Donc Peau d'âne se permet tout, le conte étant une excellente excuse au cinéaste pour, tout en suivant le fil rouge du récit de Perrault, partir dans plein d'idées et de détails (d'où l'analogie avec le film d'animation en plus du conte) qu'on ne compte plus au premier visionnage comme aux suivants (la robe couleur de temps que porte la Deneuve avec une surimpression des nuages qui défilent --excellente idée, les statues vivantes bleutées tout comme les pages et servants, les jeux de mots lors des créations de robes, le fauteuil-chat de Jean Marais (!), la fée des lilas qui collectionne les objets du futur d'où elle fait des allers-retours --bon le téléphone en fond, ça va. L'hélicoptère dans le final c'est un peu gros hein-- sans oublier son étrange miroir sombre comme s'il était une porte vers un autre monde, la surimpression d'une bouche à un végétal pour donner une fleur qui parle). Signe qu'il faut d'ailleurs prendre le film pour ce qu'il est et s'y abandonner comme un gros recueil d'illustration pop supra-colorées, les plans de début et de fin du film reprennent cette image d'un gros livre à la reliure dorée qui s'ouvre sur le fameux "Il était une fois" et se fermera sur le mot "fin" et où la caméra se rapprochera ou s'éloignera.

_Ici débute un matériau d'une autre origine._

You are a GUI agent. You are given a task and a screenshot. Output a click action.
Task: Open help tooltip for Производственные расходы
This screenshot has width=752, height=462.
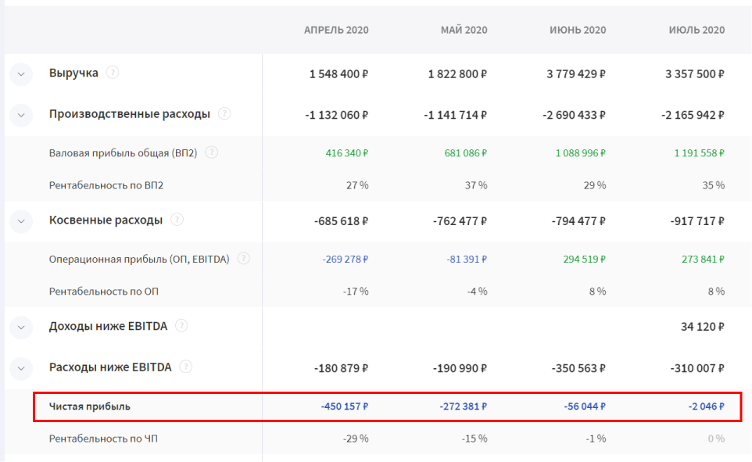pos(224,114)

Si j'étais de mauvaise foi et un brin rigolard (ce que je suis parfois aussi) je dirais que si 2001 l'odyssée de l'espace est une parfaite illustration des dangers du LSD dans sa dernière partie, Peau d'âne frôle la surabondance de lignes de coke distribuées par Demy au spectateur.
Et si vous avez suivi mes précédentes chroniques de Demy (cf en bas les cubes pour y remonter), vous vous doutez bien que ce merveilleux enrobage vu par les petiots cache la dure réalité d'un monde pas si beau que ça, remarqué donc en second niveau de lecture par les adultes. Derrière les froufrous des jolis costumes, Peau d'âne parle d'inceste (le père qui veut épouser sa fille car elle est la copie parfaite de la mère... jouée d'ailleurs par Catherine Deneuve dans les deux cas !), le royaume est riche grâce à un âne qui chie des diamants et bijoux (scatophilie qui permet d'emettre une critique bien salée du capitalisme : dans la réalité on crée difficilement un royaume en récoltant des crottes et en les redistribuant autour de soi), lequel sera d'ailleurs égorgé sur simple caprice d'une jeune fille trop gâtée (et pendant tout le film elle porte cette dépouille qui vient d'être à peine découpée d'un animal vivant sur elle, huhu. Ambiance). Un acte qui devrait d'ailleurs signer la perte de richesse du royaume quand on y pense... C'est fou tout ce qu'un père aimant peut faire pour sa fille chérie. Oops, pardon, boulette. Et n'oublions pas cette chère fée des Lilas (excellente idée d'ailleurs d'avoir pris la succulente féministe Delphine Seyrig pour un personnage qui dans le fond lutte pour le progrès des moeurs dans le film) qui avoue en chanson "qu'elle a tout manigancé". Elle se retrouvera à la fin avec Jean Marais et adressera un sourire narquois à sa nouvelle belle-fille du genre "tiens toi bien maintenant sinon je t'en tourne une ma chérie". Jubilatoire. :3
Je... Ce fauteuil-chat, mon dieu. CE FAUTEUIL-CHAT.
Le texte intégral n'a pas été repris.